Keywords: ambrosia, seasonal allergic rhinitis, allergic conjunctivitis

Specifics of ragweed-induced rhinoconjunctivitis

Botanical characteristics and ecologic factors

Ragweed (genus Ambrosia in the family Asteraceae) is an annual herbaceous flowering plant that is originally native to Northern America. Worldwide, the two most widespread species are common (or short) ragweed (A. artemisiifolia) and great ragweed (A. trifida), which are, in turn, clinically the most relevant for their high potential to cause allergic rhinitis. The distribution of the ragweed species is, however, dependent upon the geographical region. For example, the species causing the most severe symptoms in allergic patients in Israel and parts of the Mediterranean region is A. maritime.1

Ragweed is an invasive species with a growing occurrence in different world regions. Presumably because of climate change, ragweed has reportedly shown an increasing length of pollen season in Northern America,2 implying a potential increasing disease burden for atopic patients in affected areas. A rise in atmospheric carbon dioxide concentrations and air temperature, brought about not only by climate change but also by urbanization, are conditions that stimulate ragweed growth, which is signified by biomass production and flowering date.3 Since ragweed is becoming increasingly common in Europe, pollen load in several regions is also a growing health problem.4 Excluding mountain ranges, almost all of Western, Southern, and Eastern Europe are assumed to be viable to sustain ragweed occurrence.5

Globalization in trade and traffic has been identified as relevant to the distribution of ragweed seeds, contributing to the plant’s invasive characteristics. This is shown, for example, in the contamination of birdseeds with germinable ragweed seeds in France.6 Also, ragweed pollen has been estimated to be transported over long distances, with Eastern Europe being a possible major source.710 This has important implications since it makes containment more difficult, while it increases the potential exposure of atopic populations.

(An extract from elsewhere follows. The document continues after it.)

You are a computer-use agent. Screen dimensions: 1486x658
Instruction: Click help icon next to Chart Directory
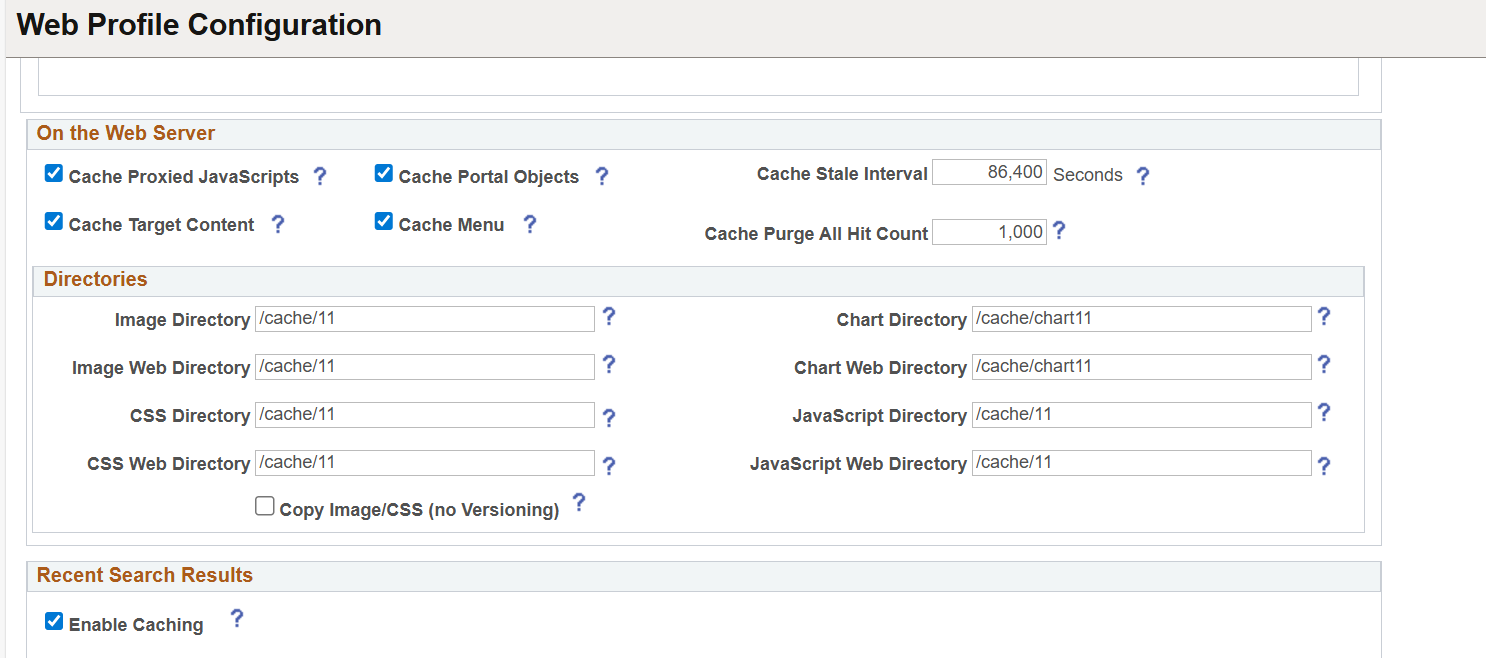(1324, 317)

Allergens and epidemiology

Presumably, due to high nicotinamide adenine dinucleotide phosphate oxidase,11 as well as serine and cysteine protease activity in its pollen,12 ragweed carries high potential to cause allergic rhinitis. The major allergens of ragweed, Amb a 1 and Amb a 2, belong to the pectate-lyase family and are secreted, acidic, nonglycosylated, single-chain proteins. Minor allergens include Amb a 3 (secreted basic glycoprotein, copper-binding domain), Amb a 5 (secreted basic protein, homologous to Amb t 5 and Amb p 5), Amb a 6 (secreted basic protein, homologous to nonspecific lipid transfer proteins), and Amb a 7 (basic protein, plastocyanin domain).13 As recently as 2010, Amb a 4 has been described for the first time; it is a glycoprotein with a defensin-like domain and is highly homologous to Art v 1, the sunflower protein P22357, and the feverfew allergen Par h 1.14 Further, minor allergens of ragweed include Amb a 11 (cysteine protease)15,16 and Amb a CPI (a cysteine protease inhibitor).17,18 Amb a 8 (profilin), Amb a 9 (polcalcin), and Amb a 10 (polcalcin) are known pan-allergens.13,19 Amb a 6 and Amb a 8 (with potential homologues Cuc m2 and Mus xp 1) are candidates for the cross-reactive structures involved in the clinical manifestation of the supposed ragweed–melon–banana association, which is a pollen–food syndrome.20

With respect to patients allergic to ragweed, in an in vitro study, all patients displayed serum reactivity to Amb a 1, while 30% were monosensitized against Amb a 1 alone.19 A high prevalence of cosensitivity to mugwort (Artemisia vulgaris) has been noted in patients hypersensitive to ragweed; 93% of mugwort-sensitized patients were sensitized to ragweed, whereas 38% of ragweed-hypersensitive patients were sensitized to mugwort.21 This might partially be explained by the homology of Amb a 4 to Art v 1, the major allergen of mugwort.14

In Northern America, ragweed allergy has long been recognized as a major health problem. Sensitization rates are estimated to be as high as 10%–26% in the common population.22,23 Recently, attention has also been drawn to ragweed in Europe, since a rising prevalence of ragweed sensitization has been observed beginning in the 1990s.24 Ragweed sensitization rates in the general population in Europe are given as 10%–30%, as assessed by pollen extracts of ragweed,25,26 and 1.9% for purified Amb a 1.26 In atopic patients, a great variety of sensitization rates has been observed, with values reported from 7.9%–70.0%.2731 Comparable to the situation in Europe, pollen count and sensitization rates for ragweed in Asia have been increasing for several decades now, as exemplified by the situation in Korea.32 For distinct Asian populations, up to 21%–29% of atopic patients were reported to be sensitized to a specific ragweed species.1 Due to the high cross-reactivity between ragweed and mugwort,21,33,34however, data on the sensitization rates for ragweed have to be interpreted with care since extracts, and not recombinant allergens, are often used and the values could, at least in part, reflect an effect of allergen homology.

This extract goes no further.